Una minorenne di Sciacca costretta a prostituirsi, con il benestare della madre, con un parente. Dopo l’arresto della donna e dell’uomo 60enne, i Carabinieri hanno fatto luce sulla vicenda risalendo all’identità di altri quattro uomini che, con minacce di morte, avrebbero costretto la ragazzina ad avere rapporti in cambio di denaro.

Un’adolescenza rubata, vissuta non come i coetanei tra divertimento e primi amori, ma come un oggetto in mani abominevoli e a far più male è la consapevolezza di essere stati spinti a compiere un atto ignobile da colei che ti ha generato.

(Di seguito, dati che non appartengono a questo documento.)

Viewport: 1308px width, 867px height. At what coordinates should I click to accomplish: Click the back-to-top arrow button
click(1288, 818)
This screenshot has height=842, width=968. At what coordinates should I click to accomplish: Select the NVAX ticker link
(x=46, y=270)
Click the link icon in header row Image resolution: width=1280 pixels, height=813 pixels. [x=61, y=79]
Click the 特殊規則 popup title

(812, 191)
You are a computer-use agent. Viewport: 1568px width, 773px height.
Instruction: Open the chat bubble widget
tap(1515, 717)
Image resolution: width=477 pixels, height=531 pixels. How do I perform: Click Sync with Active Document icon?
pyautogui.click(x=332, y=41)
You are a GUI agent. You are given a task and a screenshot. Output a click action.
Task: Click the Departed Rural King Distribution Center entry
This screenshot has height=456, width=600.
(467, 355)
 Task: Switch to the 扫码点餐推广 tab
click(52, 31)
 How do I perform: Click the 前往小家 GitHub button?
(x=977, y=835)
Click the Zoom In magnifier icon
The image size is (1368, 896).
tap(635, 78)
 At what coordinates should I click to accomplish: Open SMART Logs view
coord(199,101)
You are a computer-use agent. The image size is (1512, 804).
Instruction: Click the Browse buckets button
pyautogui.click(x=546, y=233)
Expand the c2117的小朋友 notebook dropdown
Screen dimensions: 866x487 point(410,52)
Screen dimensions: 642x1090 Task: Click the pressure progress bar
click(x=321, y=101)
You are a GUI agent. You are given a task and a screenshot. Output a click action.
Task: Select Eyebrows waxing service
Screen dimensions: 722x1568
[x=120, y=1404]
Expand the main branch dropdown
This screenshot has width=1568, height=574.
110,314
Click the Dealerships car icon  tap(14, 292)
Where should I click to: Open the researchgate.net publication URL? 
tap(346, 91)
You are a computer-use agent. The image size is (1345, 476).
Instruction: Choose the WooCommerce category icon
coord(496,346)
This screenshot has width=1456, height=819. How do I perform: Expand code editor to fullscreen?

Siamo a Sciacca dove i carabinieri hanno arrestato sei persone, con l’accusa di avere costretto una ragazzina di 13 anni a prostituirsi, tra queste anche la madre della minorenne, che dovranno rispondere a vario titolo di: induzione alla prostituzione minorile, sfruttamento e favoreggiamento, nonché violenza sessuale ed atti sessuali con minorenne, aggravati dall’età della vittima.

Un’inchiesta coordinata dalla Procura della Repubblica di Palermo nel dicembre 2017 avviata dopo un controllo, ha permesso ai Carabinieri di scoprire una vera e propria condizione di degrado sociale sulla Palermo-Sciacca. In quell’occasione, in piena notte, era stata fermata un auto con a bordo il 60enne e la 13enne, alla quale era legato da vincoli di parentela. Da un approfondimento, era emerso che l’anziano aveva cominciato ad abusare della minore in un ovile di Gibellina, con il benestare della madre.


L’uomo venne arrestato per sfruttamento alla prostituzione minorile e la madre fu denunciata per lo stesso reato, mentre la ragazzina venne destinata ad una struttura protetta. Dopo i primi due arresti, i militari hanno proseguito le indagini, per fare maggior luce sulla vicenda e grazie alle intercettazioni ed ai pedinamenti è stato possibile raccogliere, ad oggi, tutti gli elementi per eseguire altri quattro provvedimenti restrittivi nei confronti dei clienti con i quali la minore, sotto ripetute minacce di morte, era costretta ad avere rapporti sessuali in cambio di somme di denaro che andavano dai 30 ai 200 euro.